Introduction

Bariatric surgeries are common procedures with an estimate of > 340,000 operations done in 2011 worldwide [1], and in 2019, around 256,000 bariatric procedures in the USA alone [2]. It is one of the most effective options for achieving significant and durable weight loss. It has short- and long-term complications despite the restricted indications which were updated in 2019 by the American Association of Clinical Endocrinologists, the Obesity Society, and the American Society for Metabolic and Bariatric Surgery (ASMBS) [3].
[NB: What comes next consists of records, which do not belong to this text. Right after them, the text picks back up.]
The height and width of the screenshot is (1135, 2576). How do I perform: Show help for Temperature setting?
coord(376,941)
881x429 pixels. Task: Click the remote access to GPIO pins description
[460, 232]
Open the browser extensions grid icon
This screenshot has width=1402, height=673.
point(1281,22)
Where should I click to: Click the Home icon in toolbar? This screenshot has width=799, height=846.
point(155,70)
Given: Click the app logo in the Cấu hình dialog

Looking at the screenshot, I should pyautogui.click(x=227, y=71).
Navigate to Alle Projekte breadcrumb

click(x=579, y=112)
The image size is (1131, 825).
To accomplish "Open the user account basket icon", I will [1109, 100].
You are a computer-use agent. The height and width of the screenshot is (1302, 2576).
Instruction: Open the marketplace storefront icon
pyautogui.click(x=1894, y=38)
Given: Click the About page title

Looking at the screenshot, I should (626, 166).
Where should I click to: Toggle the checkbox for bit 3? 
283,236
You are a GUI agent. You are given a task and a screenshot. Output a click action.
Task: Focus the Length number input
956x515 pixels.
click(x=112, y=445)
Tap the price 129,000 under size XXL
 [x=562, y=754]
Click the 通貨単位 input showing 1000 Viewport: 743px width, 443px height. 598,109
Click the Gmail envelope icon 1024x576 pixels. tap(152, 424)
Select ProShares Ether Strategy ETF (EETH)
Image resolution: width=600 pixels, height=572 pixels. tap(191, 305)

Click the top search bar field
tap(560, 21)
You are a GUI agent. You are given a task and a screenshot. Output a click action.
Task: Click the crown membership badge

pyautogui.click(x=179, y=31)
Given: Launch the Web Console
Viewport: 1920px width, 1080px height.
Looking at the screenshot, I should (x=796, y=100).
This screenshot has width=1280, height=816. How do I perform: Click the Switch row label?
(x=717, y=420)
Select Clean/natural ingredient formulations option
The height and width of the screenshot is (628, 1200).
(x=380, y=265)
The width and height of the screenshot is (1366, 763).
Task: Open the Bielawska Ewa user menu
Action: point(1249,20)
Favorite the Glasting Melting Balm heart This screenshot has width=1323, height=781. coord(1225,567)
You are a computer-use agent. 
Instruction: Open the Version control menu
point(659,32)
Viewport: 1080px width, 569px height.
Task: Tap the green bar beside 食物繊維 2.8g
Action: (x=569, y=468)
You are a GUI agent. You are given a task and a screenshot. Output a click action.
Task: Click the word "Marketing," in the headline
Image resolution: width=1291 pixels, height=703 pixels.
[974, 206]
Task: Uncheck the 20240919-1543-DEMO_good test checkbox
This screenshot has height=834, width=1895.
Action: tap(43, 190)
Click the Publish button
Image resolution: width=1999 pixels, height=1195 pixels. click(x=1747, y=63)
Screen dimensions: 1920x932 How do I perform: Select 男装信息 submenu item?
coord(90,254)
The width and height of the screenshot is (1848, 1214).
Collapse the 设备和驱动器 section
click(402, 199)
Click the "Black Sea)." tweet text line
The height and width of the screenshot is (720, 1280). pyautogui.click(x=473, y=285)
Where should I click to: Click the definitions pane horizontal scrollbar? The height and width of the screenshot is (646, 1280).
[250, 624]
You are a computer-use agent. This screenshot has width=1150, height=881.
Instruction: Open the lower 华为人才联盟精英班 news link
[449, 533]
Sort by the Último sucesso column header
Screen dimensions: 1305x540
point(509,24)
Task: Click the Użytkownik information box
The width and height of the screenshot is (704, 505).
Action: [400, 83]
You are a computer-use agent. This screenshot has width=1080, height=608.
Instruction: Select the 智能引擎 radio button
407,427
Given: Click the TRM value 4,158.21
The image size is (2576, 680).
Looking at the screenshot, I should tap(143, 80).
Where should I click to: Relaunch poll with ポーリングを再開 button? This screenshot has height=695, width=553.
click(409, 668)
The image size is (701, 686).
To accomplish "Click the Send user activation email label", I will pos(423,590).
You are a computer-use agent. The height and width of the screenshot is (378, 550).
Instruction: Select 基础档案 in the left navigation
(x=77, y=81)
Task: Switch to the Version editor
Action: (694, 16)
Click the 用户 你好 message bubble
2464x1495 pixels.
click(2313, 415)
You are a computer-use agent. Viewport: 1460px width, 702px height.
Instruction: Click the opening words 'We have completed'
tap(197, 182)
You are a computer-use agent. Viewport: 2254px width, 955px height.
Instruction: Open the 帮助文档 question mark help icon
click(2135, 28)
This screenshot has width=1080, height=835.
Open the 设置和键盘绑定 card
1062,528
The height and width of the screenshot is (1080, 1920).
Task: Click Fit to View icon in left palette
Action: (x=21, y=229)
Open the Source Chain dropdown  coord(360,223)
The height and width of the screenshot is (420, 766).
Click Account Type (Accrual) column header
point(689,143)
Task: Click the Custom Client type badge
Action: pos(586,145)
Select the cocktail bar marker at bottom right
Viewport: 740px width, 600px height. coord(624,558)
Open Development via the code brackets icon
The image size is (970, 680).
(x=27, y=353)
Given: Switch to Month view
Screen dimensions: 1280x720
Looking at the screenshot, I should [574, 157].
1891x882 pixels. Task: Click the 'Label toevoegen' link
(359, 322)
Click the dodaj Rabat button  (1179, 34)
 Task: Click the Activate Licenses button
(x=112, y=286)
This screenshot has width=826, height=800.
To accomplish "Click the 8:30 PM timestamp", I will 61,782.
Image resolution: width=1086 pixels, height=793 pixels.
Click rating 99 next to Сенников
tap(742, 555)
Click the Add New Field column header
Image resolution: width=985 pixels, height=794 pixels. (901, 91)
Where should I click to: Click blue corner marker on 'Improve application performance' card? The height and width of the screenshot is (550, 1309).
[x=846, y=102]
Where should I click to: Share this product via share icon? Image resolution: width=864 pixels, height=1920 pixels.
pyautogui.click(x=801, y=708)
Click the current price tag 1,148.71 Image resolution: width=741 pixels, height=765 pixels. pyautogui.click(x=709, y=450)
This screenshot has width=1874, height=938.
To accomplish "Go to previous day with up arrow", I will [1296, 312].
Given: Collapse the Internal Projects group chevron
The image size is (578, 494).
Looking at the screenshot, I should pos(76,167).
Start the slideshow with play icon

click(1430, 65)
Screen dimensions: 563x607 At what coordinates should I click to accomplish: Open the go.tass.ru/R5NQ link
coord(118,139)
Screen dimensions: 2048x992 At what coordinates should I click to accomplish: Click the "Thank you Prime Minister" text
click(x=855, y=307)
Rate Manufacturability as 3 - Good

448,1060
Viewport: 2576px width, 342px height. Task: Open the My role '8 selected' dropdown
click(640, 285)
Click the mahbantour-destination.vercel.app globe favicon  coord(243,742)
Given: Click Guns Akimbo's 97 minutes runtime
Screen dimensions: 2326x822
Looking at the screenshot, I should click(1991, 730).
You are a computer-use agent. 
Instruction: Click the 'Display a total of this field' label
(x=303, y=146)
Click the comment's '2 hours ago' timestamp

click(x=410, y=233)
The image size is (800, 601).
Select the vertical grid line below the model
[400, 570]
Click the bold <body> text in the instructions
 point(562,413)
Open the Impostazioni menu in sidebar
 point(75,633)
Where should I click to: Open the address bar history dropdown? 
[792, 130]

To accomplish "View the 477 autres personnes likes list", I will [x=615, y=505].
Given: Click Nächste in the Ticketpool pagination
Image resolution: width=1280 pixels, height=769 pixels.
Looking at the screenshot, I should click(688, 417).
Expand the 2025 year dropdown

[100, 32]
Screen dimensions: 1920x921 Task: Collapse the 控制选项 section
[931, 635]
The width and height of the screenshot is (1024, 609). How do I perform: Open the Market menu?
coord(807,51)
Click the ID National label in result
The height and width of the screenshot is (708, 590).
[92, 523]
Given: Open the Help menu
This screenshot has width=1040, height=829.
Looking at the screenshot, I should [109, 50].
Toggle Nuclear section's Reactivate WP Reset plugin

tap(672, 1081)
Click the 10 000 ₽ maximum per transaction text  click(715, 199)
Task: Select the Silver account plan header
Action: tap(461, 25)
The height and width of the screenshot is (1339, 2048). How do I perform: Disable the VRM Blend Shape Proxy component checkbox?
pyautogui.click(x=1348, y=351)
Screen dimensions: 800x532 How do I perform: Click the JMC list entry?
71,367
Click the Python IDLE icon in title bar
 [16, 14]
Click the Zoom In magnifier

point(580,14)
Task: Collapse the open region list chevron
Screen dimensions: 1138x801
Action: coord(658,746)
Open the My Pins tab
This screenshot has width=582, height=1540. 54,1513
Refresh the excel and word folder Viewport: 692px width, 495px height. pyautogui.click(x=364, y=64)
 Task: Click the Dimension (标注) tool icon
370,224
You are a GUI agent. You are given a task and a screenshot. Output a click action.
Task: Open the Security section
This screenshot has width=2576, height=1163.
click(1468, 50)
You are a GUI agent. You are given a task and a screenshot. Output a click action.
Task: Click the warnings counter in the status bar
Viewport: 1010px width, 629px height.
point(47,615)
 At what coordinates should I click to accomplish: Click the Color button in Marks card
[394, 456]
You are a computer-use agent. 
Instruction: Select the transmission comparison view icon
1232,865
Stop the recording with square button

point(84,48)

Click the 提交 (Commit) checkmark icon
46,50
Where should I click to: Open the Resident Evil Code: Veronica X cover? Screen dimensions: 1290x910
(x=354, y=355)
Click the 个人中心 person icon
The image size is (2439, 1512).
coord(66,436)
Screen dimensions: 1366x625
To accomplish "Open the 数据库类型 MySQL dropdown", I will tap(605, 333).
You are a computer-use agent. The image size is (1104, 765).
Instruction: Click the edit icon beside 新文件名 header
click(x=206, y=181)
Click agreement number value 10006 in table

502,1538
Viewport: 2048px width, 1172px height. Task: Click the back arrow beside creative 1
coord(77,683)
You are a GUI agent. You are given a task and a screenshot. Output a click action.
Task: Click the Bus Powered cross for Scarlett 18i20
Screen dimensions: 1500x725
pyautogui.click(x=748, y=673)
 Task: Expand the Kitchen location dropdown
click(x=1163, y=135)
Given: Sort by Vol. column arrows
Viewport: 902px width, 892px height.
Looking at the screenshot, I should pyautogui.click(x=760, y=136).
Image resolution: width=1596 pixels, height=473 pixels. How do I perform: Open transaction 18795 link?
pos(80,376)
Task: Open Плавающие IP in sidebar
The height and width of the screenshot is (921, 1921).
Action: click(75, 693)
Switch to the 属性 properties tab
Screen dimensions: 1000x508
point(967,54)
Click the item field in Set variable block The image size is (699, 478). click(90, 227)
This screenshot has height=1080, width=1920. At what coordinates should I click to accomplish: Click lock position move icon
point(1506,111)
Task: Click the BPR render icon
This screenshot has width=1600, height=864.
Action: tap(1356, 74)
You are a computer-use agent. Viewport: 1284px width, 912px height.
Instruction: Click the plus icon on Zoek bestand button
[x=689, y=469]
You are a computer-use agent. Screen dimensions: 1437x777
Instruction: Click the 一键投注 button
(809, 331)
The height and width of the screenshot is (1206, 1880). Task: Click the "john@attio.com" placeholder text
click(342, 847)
Bone mineral content loss has been investigated in many studies. A systematic review and meta-analysis revealed that patients who underwent bariatric surgery had significant bone mineral density (BMD) deterioration [4, 5] Most of the bariatric procedures included in these studies were malabsorptive surgeries. BMD loss and fracture post-bariatric procedures have never been estimated in Middle East countries.

The impact of different bariatric procedures on fracture risk was investigated in a few studies; two studies were conducted in the UK population and 4 in North America and Canada. These studies were retrospective, and they differed with the type of bariatric procedures and duration of follow up (Appendix Table 6). The results from these studies were contradictory. The two studies from the UK did not show a statistically significant increment in fracture risk [6, 7]. While in a large, matched cohort study from Canada, fracture risk increased significantly by 1.85-folds in the surgical group [8] and 1.21 (95% CI 1.02–1.43) from a similar study from Taiwan [9]. A meta-analysis of 6 studies published in 2018 showed an increase in fracture risk in all and non-vertebral sites, especially in the upper limbs (RR 1.42, 95% CI 1.08–1.87, and RR 1.68, 95% CI 1.15–2.45). Fracture risk tended to increase in 2 years after surgery but became similar to that of the non-surgical group from years 2 to 5. Notably, only two studies with a mean follow-up of 4.8 years were included in this meta-analysis. The authors of this meta-analysis had suggested having more studies with longer follow-up the duration to investigate the change in fracture risk following bariatric surgery [10]. Another point that urges us to conduct this study results from previous studies was mainly from European and North American populations which cannot be generalized for all populations as it is well known that the mentioned populations have higher fragility fracture rates compared to Asian and African populations [11].

BMD loss and fracture risk post-bariatric procedures have never been estimated in our region or compared with those for the rest of the world. We are expecting that the fracture rate is higher than global figures due to the high prevalence of vitamin D insufficiency in our region, which is 80–90% [12, 13]. However, our study has not designed to answer this question.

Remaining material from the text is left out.